12 Eylül denince benim aklıma ilk gelen şey, annem ile birlikte sıra beklemelerimiz. Annemin elinde küçük bir kâğıt parçası olurdu; bununla her gün sadece bir ekmek alabilirdik. Geceleri sokağa çıkma yasağı vardı. Her gece sokaktan çatışma sesleri duyulurdu. Elektrik sadece gündüz belli saatlerde olurdu. Haberleri BBC ya da Belgrad Radyosu'ndan dinlerdik.
Sokaktan askerler geçerken annem bizi yere yatırır, ses çıkarmayalım diye ağzımızı kapatırdı. Radyo ve televizyondan sürekli diktatör Kenan Evren’in çirkin sesini dinlerdik. Çok karanlık ve umutsuz günlerdi. Erkeklik egosunu tatmin etmeye çalışan aptal bir askerin rejimi altında yaşamak zorunda kalmıştık. Çok kayıplar yaşanmıştı o dönem. Aklımda kalanlar sadece gece, karanlık, barut ve kan kokusu.

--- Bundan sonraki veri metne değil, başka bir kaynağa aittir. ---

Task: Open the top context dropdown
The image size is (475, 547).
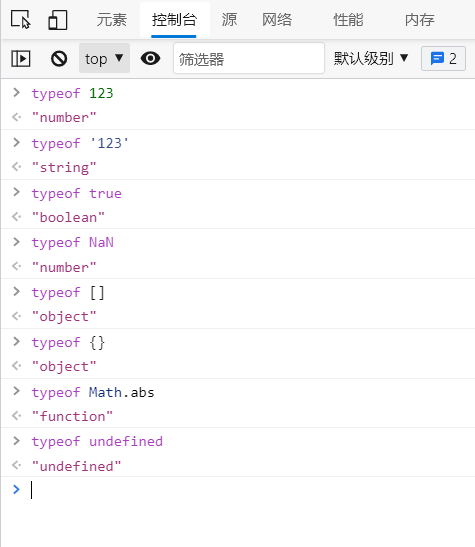Action: [104, 58]
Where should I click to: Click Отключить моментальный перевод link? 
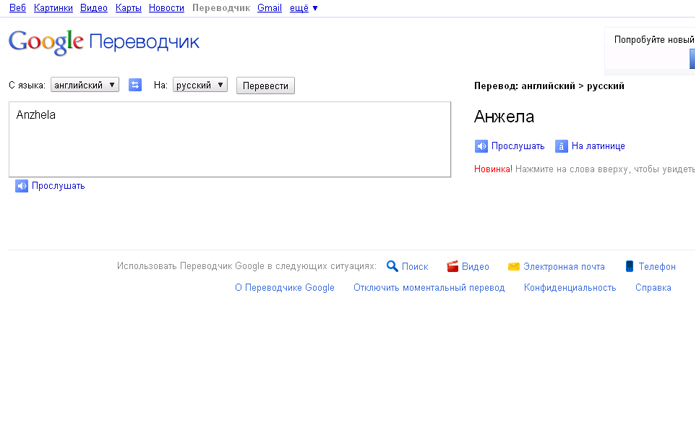pyautogui.click(x=429, y=287)
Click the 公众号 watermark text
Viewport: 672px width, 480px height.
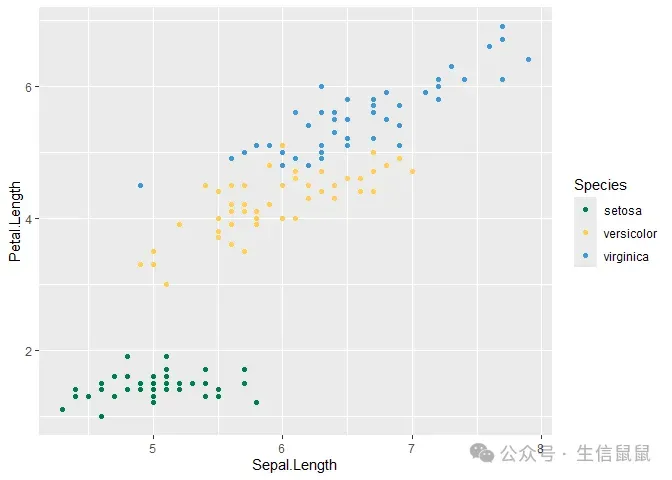(528, 453)
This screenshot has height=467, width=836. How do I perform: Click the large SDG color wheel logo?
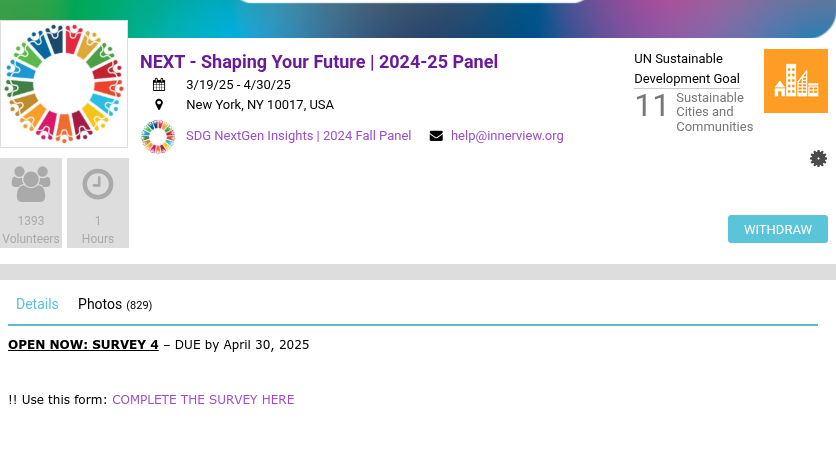[64, 84]
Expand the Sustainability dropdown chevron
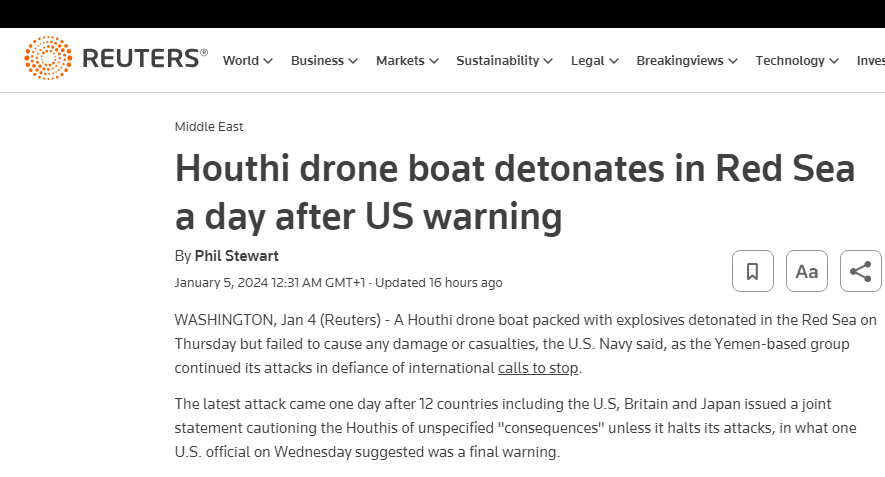 (548, 61)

Bir de askerlerin ayak sesleri…
Tarih tekerrür eder misali, bugün Türkiye’de 12 Eylül darbesinden çok daha ağır bir totaliter rejim var. Yine egosunu tatmin etmeye çalışan aptal bir erkek var ülkenin başında. Anayasadan aldığı güç ile yargıyı, basını ve özgürlükleri kısıtlayan, yarattığı totaliter rejime karşı muhalefet eden herkesi cezaevlerinde rehin tutan, IŞİD’e silah ve lojistik destek sağlayan ve bir üniversite diploması bile olmayan bir diktatör. Tıpkı bizim jenerasyonumuz gibi bu dönemde doğan çocuklar da şanssız. Aptal bir erkeğin çocukların geleceğini değiştirmesine izin vermeyin.